Part 4: Wrangling data

Data wrangling is an umbrella term for many different ways in which data can be bent and twisted. As data usually must be transformed to understand and make sense of it, we need a range of tools to reshape and reduce data structures. In R, these tools take the form of dedicated functions and packages.

This part contains five chapters that can be grouped into three parts:

  • Chapter 11 and Chapter 12 lay the foundations for getting data into R. Solving this rather mundane task involve some familiarity with directory structures and file paths, and either importing data into R, or creating particular data structures (tabular data frames or tibbles) from scratch or from other data structures. All these sub-tasks can be tackled by base R (R Core Team, 2023) functions, or by the tidyverse (Wickham et al., 2019) packages here, readr, and tibble.
  • Chapter 13 and Chapter 14 introduce tools and packages for transforming data.
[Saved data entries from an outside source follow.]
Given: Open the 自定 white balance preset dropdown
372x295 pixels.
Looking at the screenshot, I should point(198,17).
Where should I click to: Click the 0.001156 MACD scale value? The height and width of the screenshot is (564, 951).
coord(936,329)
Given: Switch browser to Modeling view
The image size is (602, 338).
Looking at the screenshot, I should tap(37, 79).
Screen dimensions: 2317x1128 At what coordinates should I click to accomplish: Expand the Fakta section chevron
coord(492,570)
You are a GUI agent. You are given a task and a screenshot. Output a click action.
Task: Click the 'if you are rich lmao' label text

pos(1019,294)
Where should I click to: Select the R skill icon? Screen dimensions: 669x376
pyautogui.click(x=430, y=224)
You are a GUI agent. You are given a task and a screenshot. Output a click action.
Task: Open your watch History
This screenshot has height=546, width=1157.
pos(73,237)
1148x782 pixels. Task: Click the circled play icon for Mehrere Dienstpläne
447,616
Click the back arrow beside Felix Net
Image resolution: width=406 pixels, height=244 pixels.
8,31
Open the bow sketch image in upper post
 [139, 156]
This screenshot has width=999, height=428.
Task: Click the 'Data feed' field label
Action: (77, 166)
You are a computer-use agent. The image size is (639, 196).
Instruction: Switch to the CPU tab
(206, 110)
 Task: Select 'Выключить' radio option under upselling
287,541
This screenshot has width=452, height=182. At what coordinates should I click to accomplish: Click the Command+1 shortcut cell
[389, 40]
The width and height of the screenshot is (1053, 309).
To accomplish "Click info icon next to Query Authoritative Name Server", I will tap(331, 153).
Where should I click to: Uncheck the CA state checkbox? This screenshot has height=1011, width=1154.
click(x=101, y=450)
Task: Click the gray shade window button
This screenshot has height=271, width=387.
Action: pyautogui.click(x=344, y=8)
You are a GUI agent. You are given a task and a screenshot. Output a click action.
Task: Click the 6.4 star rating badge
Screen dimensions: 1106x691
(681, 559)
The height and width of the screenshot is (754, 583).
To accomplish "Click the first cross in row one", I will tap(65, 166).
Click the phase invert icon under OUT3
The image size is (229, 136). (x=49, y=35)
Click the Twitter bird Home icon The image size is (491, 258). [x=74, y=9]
Transforming data is the core of data wrangling and includes both reshaping and reducing data. Three popular tidyverse packages that support these tasks are magrittr, dplyr, and tidyr.
  • Chapter 15 combines all that we have learned so far into a set of principles and steps for exploring data. Exploratory data analysis (EDA) has been contrasted with confirmatory data analysis (CDA), described as an attitude, and compared to detective work (e.g., Tukey, 1969, 1977). We list some corresponding principles and assemble the skills and tools introduced so far to gain some insights into a dataset.

Overall, the chapters on data wrangling provide essential foundations for statistical testing, working with special data types, or other applications.